Language Detection

The language detection model identifies which natural language the input text is in.

For example, language detection can help make customer support interactions more personable and quicker. Customer service chatbots can interact with customers based on the language of their input text and respond accordingly. If a customer needs help with a product, the chatbot server can field the corresponding language product manual, or transfer to the call center for the specific language.

Supported Languages

Language Code Language
af Afrikaans
sq Albanian
am Amharic
ar Arabic
hy Armenian
as Assamese
az Azerbaijani
ba Bashkir
eu Basque
be Belarusian
bn Bengali
ber Berber
bs Bosnian
bg Bulgarian
my Burmese
ca Catalan
ceb Cebuano
km Central Khmer
ce Chechen
zh-CN Chinese (Simplified)
zh-TW Chinese (Traditional)
cv Chuvash
co Corsican
hr Croatian
cs Czech
da Danish
dv Dhivehi
nl Dutch
mhr Eastern Mari
en English
eo Esperanto
et Estonian
fi Finnish
fr French
gl Galician
ka Georgian
de German
el Greek
gu Gujarati
ht Haitian
ha Hausa
he Hebrew
hi Hindi
hu Hungarian
is Icelandic
io Ido
ig Igbo
ilo Iloko
id Indonesian
ga Irish
it Italian
ja Japanese
jv Javanese
kab Kabyle
kn Kannada
kk Kazakh
ky Kirghiz / Kyrgyz
ko Korean
ku Kurdish
lo Lao
la Latin
lv Latvian
lt Lithuanian
jbo Lojban
lb Luxembourgish
mk Macedonian
mg Malagasy
ms Malay
ml Malayalam
mt Maltese
mr Marathi
mn Mongolian
ne Nepali
no Norwegian (Bokmal)
⁂
Retype everything in the language detection text from "For example, language" down to "the specific language.".

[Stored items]
⁂
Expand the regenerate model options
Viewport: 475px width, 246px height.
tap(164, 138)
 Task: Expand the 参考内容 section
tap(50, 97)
⁂
* _EXERCISE SOLUTION_
For example, language detection can help make customer support interactions more personable and quicker. Customer service chatbots can interact with customers based on the language of their input text and respond accordingly. If a customer needs help with a product, the chatbot server can field the corresponding language product manual, or transfer to the call center for the specific language.